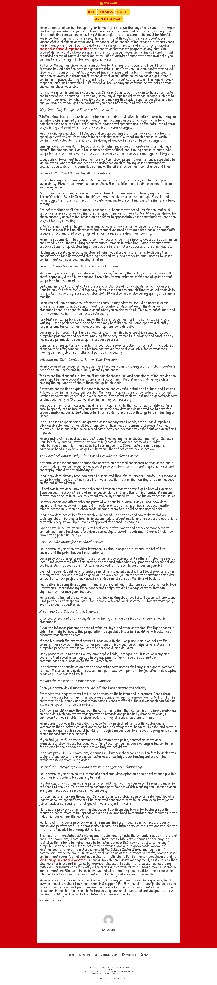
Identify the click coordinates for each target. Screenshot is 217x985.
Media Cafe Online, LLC (114, 979)
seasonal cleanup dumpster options (65, 48)
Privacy (121, 973)
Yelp (145, 955)
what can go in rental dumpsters (63, 860)
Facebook (130, 955)
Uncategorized (59, 900)
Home (91, 12)
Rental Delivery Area (108, 19)
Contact (123, 12)
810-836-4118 (110, 3)
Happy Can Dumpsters (117, 967)
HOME (71, 955)
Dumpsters (106, 12)
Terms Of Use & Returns (103, 973)
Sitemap (108, 969)
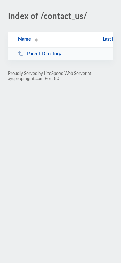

========================================

WHAT THE TASK REQUIRES. Write all of the rows above out again word for word, but leave out the pictures.

EXERCISE RESPONSE.
Identify the click coordinates for each target. Screenshot is 217x985.
Media Cafe Online, LLC (114, 979)
seasonal cleanup dumpster options (65, 48)
Privacy (121, 973)
Yelp (145, 955)
what can go in rental dumpsters (63, 860)
Facebook (130, 955)
Uncategorized (59, 900)
Home (91, 12)
Rental Delivery Area (108, 19)
Contact (123, 12)
810-836-4118 (110, 3)
Happy Can Dumpsters (117, 967)
HOME (71, 955)
Dumpsters (106, 12)
Terms Of Use & Returns (103, 973)
Sitemap (108, 969)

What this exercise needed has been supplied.